• REQUIRED WORK: Please repeat exactly the lines from the one containing "Task: Click the 'Số dư' column header" through the last line of the records below, both included, and leave out any pictures.

(Source data)
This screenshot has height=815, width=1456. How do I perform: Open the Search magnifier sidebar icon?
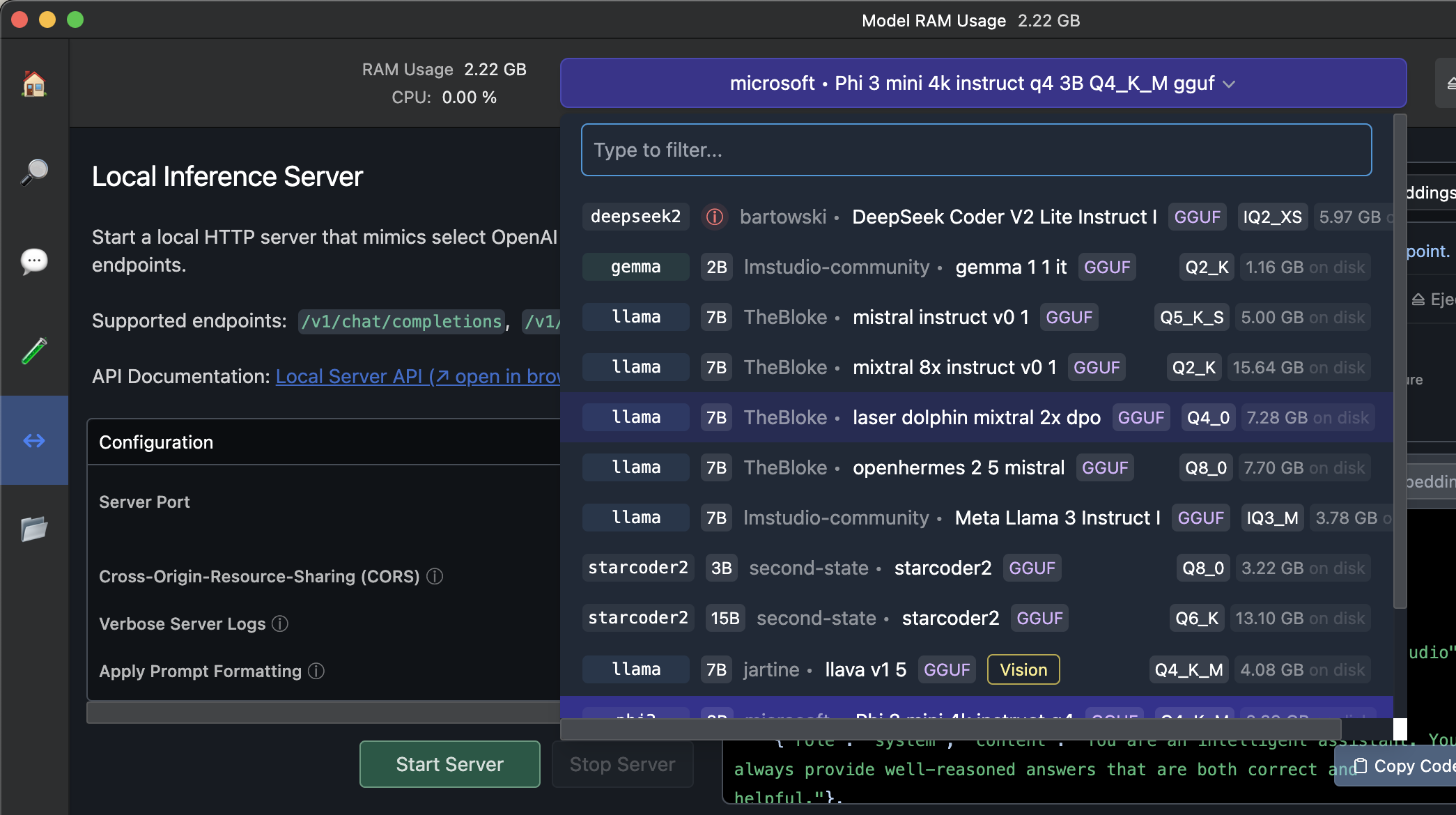(33, 172)
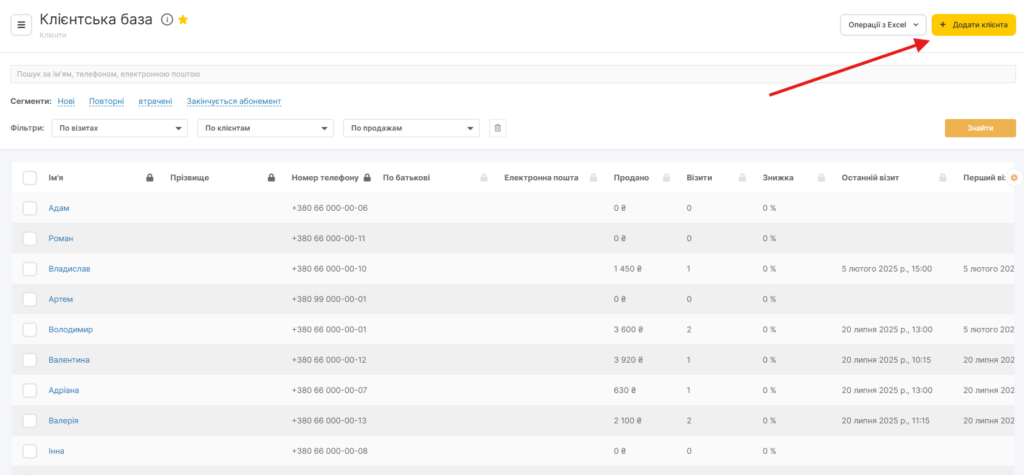Click the orange Знайти button
Screen dimensions: 1024x475
(980, 128)
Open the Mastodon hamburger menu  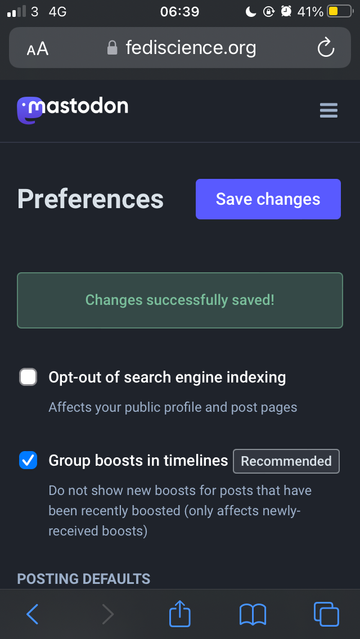point(329,110)
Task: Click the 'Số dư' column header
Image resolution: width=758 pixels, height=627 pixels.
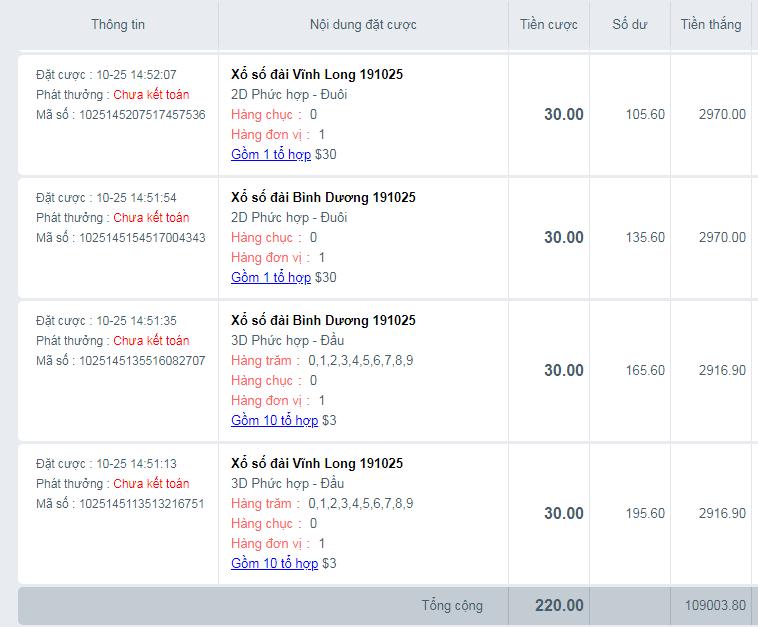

• SOLUTION:
Task: Click the 'Số dư' column header
Image resolution: width=758 pixels, height=627 pixels.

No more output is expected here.